[To do]
[a] Answer these questions about the blog post on Zell Miller's speech, one line each:
(i) On which night did the writer watch the Republican convention?
(ii) To what section was the local paper opened?
(iii) Which two weapons systems does the writer name in the list from the speech?
[b] Extend the blog post about watching Zell Miller's convention speech by several paragraphs, picking up right after its final sentence and keeping its casual first-person voice.

Short stories about life in a small town. Non-fiction. Great reading.

Friday, September 03, 2004

Zell Miller and spitballs

I watched the Republican convention Wednesday night, and I saw something that I'll never forget: Zell Miller's speech.

I was sitting in the living room, the convention providing background ambiance; kids playing, conversation with family members going; it was just an ordinary evening at home.

I was looking at our local paper. It was opened to the obituary section. I was looking at the names, trying to determine if they were the names of people I was acquainted with, or if the names were just one or two letters off from the names of people I'm acquainted with. It takes concentration. Sometimes, you look at the organizations they've belonged to, or at the names of surviving family members, if you're not completely sure. I think we've all been there.

I was half listening to his speech, pretty much picking up on the standard, "blah, blah, blah..." He was going through a list of weapons systems Kerry voted against by name: "blah, blah, blah, F-22 Raptor, blah, blah, blah, Aegis, blah, blah," and so on. Pretty much standard fare.

[Data entries]
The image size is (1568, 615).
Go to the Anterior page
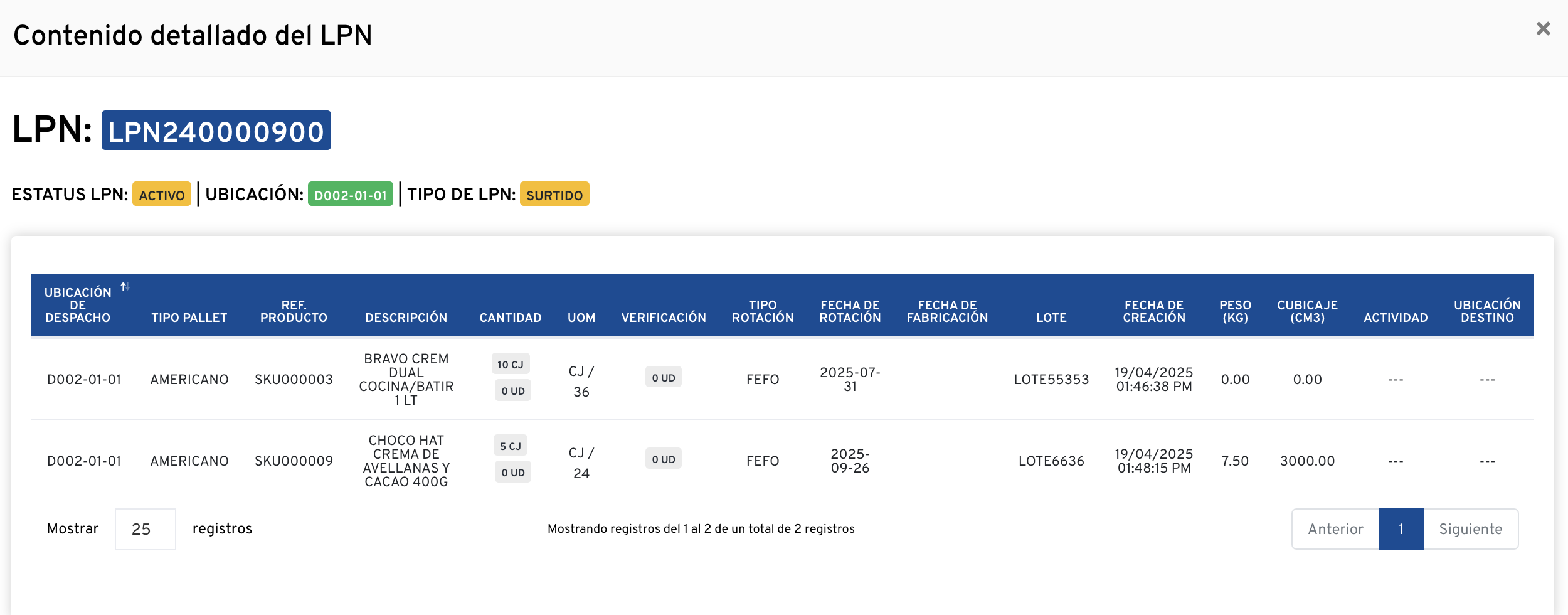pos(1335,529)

...

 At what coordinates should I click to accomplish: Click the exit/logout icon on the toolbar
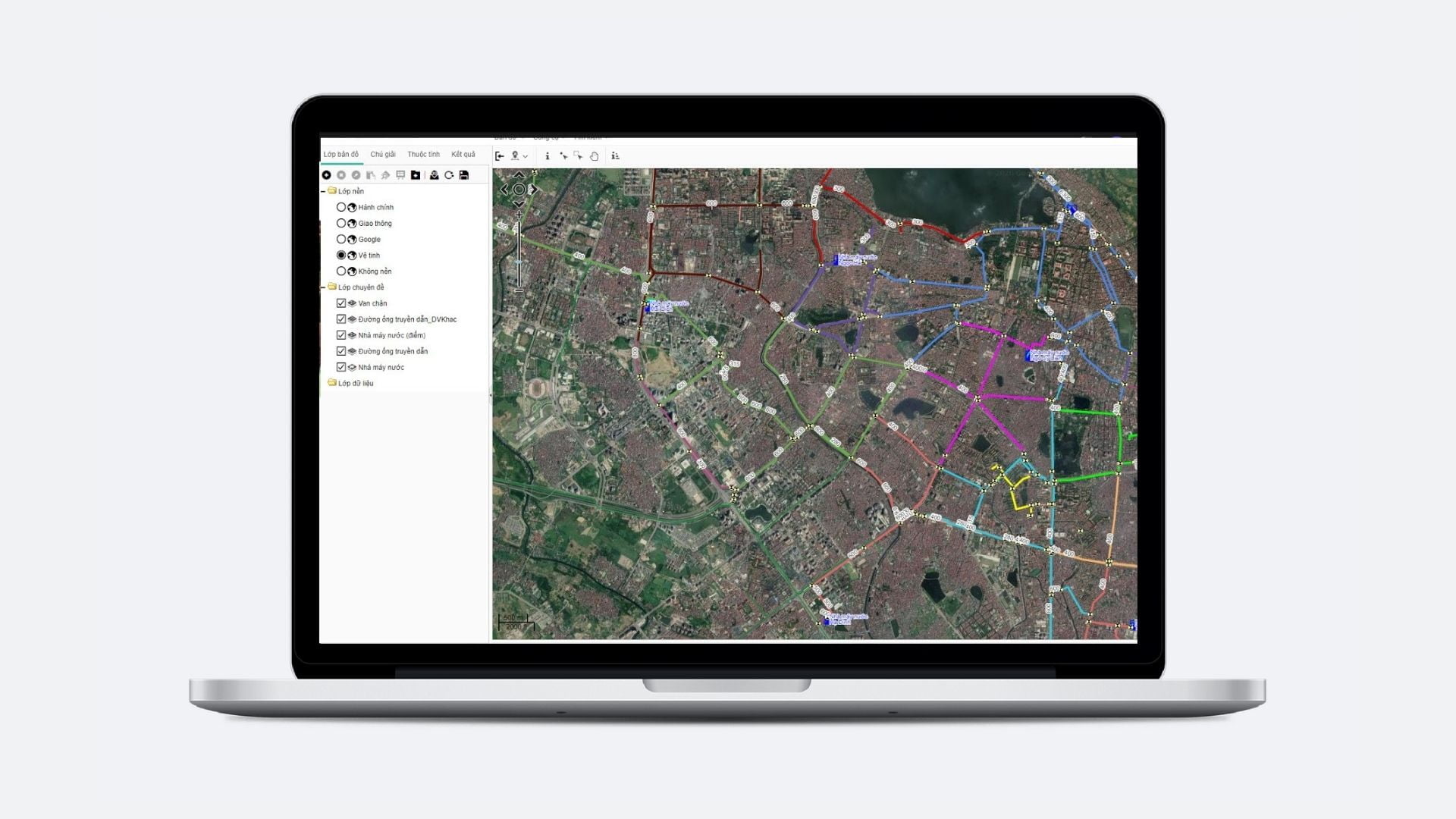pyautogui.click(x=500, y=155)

[Results of the tasks]
[a]
(i) Wednesday night
(ii) The obituary section
(iii) The F-22 Raptor and the Aegis

[b]
Then, it hit me: the defining moment when you know you'll remember where you were when you first heard it; it was when he said, "What does he expect to arm those missile batteries with? Spitballs?"

I'm still concentrating on the differences between "Smith," and "Smithe," and I'm thinking to myself, "Oh, hell no! He did not just say that!"

Forget about the rhetoric we've all heard a thousand times, about getting a permission slip from France, or a permission slip from the UN; this guy was pissed, and he wasn't holding back. He was tossing bombs, and he wasn't acting in the least bit apologetic about it.

He was talking about rallying around the president during a time of war. He was talking about not allowing partisan differences getting in the way of patriotism. He was talking about what made America great during WWII.

This struck a chord with me. I remember my grandfather talking about how he couldn't stand FDR. He remembers in the months before Pearl Harbor, listening to FDR talking about how he would, "...not send any mother's son to die on the battle fields of Europe," and how excited he was to hear that.

My grandfather said that FDR went back on his promise, and how betrayed he felt. He felt further betrayed when, at the age of 32, he got his draft notice. He was just engaged to my grandmother. They had big plans. The wedding date was already set. Unfortunately, the big day was during what would be his time in basic training. The plans had to be moved up.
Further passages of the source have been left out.